* [What is required]: Can you rewrite the records from the line with "Where should I click to: Share" to the line with "Click the search", changing "spinner" to "stepper" and leaving everything else untouched? Give back only those lines.

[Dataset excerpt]
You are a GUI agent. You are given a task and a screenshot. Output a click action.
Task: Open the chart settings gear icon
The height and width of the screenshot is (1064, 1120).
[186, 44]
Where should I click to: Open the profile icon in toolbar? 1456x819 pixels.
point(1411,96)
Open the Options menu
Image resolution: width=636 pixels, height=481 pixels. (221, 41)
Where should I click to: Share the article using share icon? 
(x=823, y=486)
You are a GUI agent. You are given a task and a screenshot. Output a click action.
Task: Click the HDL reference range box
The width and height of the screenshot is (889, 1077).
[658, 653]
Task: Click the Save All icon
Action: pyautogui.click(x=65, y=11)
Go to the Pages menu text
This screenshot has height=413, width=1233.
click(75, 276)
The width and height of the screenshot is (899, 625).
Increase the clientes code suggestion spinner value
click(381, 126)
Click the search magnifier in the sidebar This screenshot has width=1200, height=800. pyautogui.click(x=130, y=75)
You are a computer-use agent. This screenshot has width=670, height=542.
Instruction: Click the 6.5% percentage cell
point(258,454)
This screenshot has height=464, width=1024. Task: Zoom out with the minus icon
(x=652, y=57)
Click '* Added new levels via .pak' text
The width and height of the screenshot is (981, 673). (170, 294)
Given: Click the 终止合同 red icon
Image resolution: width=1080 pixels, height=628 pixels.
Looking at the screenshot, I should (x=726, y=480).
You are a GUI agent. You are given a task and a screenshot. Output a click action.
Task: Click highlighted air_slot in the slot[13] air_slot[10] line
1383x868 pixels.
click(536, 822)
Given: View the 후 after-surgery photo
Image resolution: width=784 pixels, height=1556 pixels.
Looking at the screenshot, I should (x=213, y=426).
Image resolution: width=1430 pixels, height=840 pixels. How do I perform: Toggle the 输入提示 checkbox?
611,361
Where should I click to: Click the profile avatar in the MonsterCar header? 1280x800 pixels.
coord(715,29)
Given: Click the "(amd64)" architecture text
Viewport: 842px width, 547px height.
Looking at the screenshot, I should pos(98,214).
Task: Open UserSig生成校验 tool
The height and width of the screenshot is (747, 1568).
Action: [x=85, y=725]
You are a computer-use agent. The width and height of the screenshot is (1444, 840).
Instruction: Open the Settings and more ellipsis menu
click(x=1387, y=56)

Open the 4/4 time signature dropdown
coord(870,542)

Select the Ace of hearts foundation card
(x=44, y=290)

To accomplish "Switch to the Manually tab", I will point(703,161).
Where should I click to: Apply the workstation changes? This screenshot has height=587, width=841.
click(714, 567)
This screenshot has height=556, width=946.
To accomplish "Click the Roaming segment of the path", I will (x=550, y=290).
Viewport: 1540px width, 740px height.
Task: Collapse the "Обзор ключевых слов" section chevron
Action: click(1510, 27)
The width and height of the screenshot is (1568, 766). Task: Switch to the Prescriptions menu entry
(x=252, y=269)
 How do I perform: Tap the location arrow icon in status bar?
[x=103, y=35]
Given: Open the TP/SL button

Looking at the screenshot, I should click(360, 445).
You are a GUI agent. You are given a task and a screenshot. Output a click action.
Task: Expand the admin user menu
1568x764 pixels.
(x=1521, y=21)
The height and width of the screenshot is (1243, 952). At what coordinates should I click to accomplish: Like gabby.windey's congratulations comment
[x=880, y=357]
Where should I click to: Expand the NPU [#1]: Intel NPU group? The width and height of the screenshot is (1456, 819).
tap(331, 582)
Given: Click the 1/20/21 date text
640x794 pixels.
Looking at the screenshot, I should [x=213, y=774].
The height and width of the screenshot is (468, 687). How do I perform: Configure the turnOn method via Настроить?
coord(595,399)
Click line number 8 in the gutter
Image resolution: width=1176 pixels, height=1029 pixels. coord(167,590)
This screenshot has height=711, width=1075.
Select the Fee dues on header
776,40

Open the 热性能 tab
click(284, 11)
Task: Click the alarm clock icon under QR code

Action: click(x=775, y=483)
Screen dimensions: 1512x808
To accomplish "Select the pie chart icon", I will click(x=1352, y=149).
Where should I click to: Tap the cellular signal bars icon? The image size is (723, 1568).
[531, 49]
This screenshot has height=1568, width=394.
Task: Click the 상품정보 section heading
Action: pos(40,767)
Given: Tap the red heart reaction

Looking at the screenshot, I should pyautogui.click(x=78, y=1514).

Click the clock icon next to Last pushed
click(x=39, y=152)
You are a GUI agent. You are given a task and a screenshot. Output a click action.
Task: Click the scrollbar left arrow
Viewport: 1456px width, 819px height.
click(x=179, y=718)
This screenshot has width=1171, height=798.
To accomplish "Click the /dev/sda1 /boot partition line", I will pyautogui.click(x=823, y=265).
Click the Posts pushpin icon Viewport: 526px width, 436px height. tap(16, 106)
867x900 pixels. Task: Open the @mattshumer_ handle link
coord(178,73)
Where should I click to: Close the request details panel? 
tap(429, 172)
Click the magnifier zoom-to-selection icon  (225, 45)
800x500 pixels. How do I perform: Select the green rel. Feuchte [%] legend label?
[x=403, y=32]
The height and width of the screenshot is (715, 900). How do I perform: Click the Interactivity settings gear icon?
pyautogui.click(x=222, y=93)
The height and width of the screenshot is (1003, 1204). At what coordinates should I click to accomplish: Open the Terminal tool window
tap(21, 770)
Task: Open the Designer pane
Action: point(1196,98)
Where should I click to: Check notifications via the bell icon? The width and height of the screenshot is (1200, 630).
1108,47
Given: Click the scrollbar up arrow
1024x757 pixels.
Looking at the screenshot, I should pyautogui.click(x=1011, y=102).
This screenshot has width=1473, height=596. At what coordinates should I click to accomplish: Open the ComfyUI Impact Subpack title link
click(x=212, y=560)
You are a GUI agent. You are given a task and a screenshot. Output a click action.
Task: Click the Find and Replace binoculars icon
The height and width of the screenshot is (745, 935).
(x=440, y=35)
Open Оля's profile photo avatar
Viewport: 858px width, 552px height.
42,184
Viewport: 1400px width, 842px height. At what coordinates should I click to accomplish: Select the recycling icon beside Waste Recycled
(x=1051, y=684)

* [Exercise result]:
Where should I click to: Share the article using share icon? 
(x=823, y=486)
You are a GUI agent. You are given a task and a screenshot. Output a click action.
Task: Click the HDL reference range box
The width and height of the screenshot is (889, 1077).
[658, 653]
Task: Click the Save All icon
Action: pyautogui.click(x=65, y=11)
Go to the Pages menu text
This screenshot has height=413, width=1233.
click(75, 276)
The width and height of the screenshot is (899, 625).
Increase the clientes code suggestion stepper value
click(381, 126)
Click the search magnifier in the sidebar This screenshot has width=1200, height=800. pyautogui.click(x=130, y=75)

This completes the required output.